### DATASET EXCERPTS:
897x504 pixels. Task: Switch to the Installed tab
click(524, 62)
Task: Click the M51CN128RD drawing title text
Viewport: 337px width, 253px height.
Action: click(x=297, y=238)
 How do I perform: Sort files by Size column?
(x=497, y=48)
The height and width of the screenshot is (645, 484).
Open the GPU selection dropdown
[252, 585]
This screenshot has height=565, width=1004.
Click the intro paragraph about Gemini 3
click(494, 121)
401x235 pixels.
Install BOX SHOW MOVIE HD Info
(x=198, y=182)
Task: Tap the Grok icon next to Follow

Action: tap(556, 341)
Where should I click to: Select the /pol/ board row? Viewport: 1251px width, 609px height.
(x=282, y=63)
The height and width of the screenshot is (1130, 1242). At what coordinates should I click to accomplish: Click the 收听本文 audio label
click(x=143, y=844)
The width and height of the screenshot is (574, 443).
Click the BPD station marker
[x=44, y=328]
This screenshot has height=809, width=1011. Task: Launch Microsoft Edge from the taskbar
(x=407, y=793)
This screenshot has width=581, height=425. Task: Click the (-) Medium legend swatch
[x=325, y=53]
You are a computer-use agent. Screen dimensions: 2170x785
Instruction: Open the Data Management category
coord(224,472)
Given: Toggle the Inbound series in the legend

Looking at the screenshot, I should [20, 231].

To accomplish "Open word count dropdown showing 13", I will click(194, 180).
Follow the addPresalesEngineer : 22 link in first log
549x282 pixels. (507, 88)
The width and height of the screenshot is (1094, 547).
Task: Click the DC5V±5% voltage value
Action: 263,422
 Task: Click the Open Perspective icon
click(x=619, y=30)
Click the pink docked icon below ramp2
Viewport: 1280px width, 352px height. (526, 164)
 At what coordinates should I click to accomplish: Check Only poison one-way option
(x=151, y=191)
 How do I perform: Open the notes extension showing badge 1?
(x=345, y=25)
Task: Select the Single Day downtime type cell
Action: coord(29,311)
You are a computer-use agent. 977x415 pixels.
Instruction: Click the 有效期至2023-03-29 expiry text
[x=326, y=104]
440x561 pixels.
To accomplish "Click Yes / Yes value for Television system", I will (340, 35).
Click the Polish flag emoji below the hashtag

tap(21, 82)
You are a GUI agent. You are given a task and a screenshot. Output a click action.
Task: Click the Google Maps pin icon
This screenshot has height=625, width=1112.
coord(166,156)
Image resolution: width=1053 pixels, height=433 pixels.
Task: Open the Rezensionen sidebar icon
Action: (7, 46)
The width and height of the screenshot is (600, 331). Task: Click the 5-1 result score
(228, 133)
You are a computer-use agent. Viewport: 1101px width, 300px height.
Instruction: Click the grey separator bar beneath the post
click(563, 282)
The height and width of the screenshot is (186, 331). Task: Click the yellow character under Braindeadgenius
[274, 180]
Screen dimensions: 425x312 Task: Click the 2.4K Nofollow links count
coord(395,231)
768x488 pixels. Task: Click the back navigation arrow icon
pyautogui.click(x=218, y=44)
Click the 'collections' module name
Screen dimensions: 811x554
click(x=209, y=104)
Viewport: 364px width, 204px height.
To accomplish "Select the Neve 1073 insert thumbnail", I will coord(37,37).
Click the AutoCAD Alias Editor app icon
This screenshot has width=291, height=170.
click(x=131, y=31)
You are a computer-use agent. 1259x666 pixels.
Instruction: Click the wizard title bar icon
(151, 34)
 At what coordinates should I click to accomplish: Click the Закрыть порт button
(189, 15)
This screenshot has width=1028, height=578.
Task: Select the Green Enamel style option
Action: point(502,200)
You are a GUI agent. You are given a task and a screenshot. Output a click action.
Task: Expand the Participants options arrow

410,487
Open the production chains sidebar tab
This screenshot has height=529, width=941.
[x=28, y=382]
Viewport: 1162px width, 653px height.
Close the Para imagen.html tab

### TASK OBJECTIVE:
Please restate the data word for word, every record included.

### RESULT OF THIS TASK:
897x504 pixels. Task: Switch to the Installed tab
click(524, 62)
Task: Click the M51CN128RD drawing title text
Viewport: 337px width, 253px height.
Action: click(x=297, y=238)
 How do I perform: Sort files by Size column?
(x=497, y=48)
The height and width of the screenshot is (645, 484).
Open the GPU selection dropdown
[252, 585]
This screenshot has height=565, width=1004.
Click the intro paragraph about Gemini 3
click(494, 121)
401x235 pixels.
Install BOX SHOW MOVIE HD Info
(x=198, y=182)
Task: Tap the Grok icon next to Follow

Action: tap(556, 341)
Where should I click to: Select the /pol/ board row? Viewport: 1251px width, 609px height.
(x=282, y=63)
The height and width of the screenshot is (1130, 1242). At what coordinates should I click to accomplish: Click the 收听本文 audio label
click(x=143, y=844)
The width and height of the screenshot is (574, 443).
Click the BPD station marker
[x=44, y=328]
This screenshot has height=809, width=1011. Task: Launch Microsoft Edge from the taskbar
(x=407, y=793)
This screenshot has width=581, height=425. Task: Click the (-) Medium legend swatch
[x=325, y=53]
You are a computer-use agent. Screen dimensions: 2170x785
Instruction: Open the Data Management category
coord(224,472)
Given: Toggle the Inbound series in the legend

Looking at the screenshot, I should [20, 231].

To accomplish "Open word count dropdown showing 13", I will click(194, 180).
Follow the addPresalesEngineer : 22 link in first log
549x282 pixels. (507, 88)
The width and height of the screenshot is (1094, 547).
Task: Click the DC5V±5% voltage value
Action: 263,422
 Task: Click the Open Perspective icon
click(x=619, y=30)
Click the pink docked icon below ramp2
Viewport: 1280px width, 352px height. (526, 164)
 At what coordinates should I click to accomplish: Check Only poison one-way option
(x=151, y=191)
 How do I perform: Open the notes extension showing badge 1?
(x=345, y=25)
Task: Select the Single Day downtime type cell
Action: coord(29,311)
You are a computer-use agent. 977x415 pixels.
Instruction: Click the 有效期至2023-03-29 expiry text
[x=326, y=104]
440x561 pixels.
To accomplish "Click Yes / Yes value for Television system", I will (340, 35).
Click the Polish flag emoji below the hashtag

tap(21, 82)
You are a GUI agent. You are given a task and a screenshot. Output a click action.
Task: Click the Google Maps pin icon
This screenshot has height=625, width=1112.
coord(166,156)
Image resolution: width=1053 pixels, height=433 pixels.
Task: Open the Rezensionen sidebar icon
Action: (7, 46)
The width and height of the screenshot is (600, 331). Task: Click the 5-1 result score
(228, 133)
You are a computer-use agent. Viewport: 1101px width, 300px height.
Instruction: Click the grey separator bar beneath the post
click(563, 282)
The height and width of the screenshot is (186, 331). Task: Click the yellow character under Braindeadgenius
[274, 180]
Screen dimensions: 425x312 Task: Click the 2.4K Nofollow links count
coord(395,231)
768x488 pixels. Task: Click the back navigation arrow icon
pyautogui.click(x=218, y=44)
Click the 'collections' module name
Screen dimensions: 811x554
click(x=209, y=104)
Viewport: 364px width, 204px height.
To accomplish "Select the Neve 1073 insert thumbnail", I will coord(37,37).
Click the AutoCAD Alias Editor app icon
This screenshot has width=291, height=170.
click(x=131, y=31)
You are a computer-use agent. 1259x666 pixels.
Instruction: Click the wizard title bar icon
(151, 34)
 At what coordinates should I click to accomplish: Click the Закрыть порт button
(189, 15)
This screenshot has width=1028, height=578.
Task: Select the Green Enamel style option
Action: point(502,200)
You are a GUI agent. You are given a task and a screenshot. Output a click action.
Task: Expand the Participants options arrow

410,487
Open the production chains sidebar tab
This screenshot has height=529, width=941.
[x=28, y=382]
Viewport: 1162px width, 653px height.
Close the Para imagen.html tab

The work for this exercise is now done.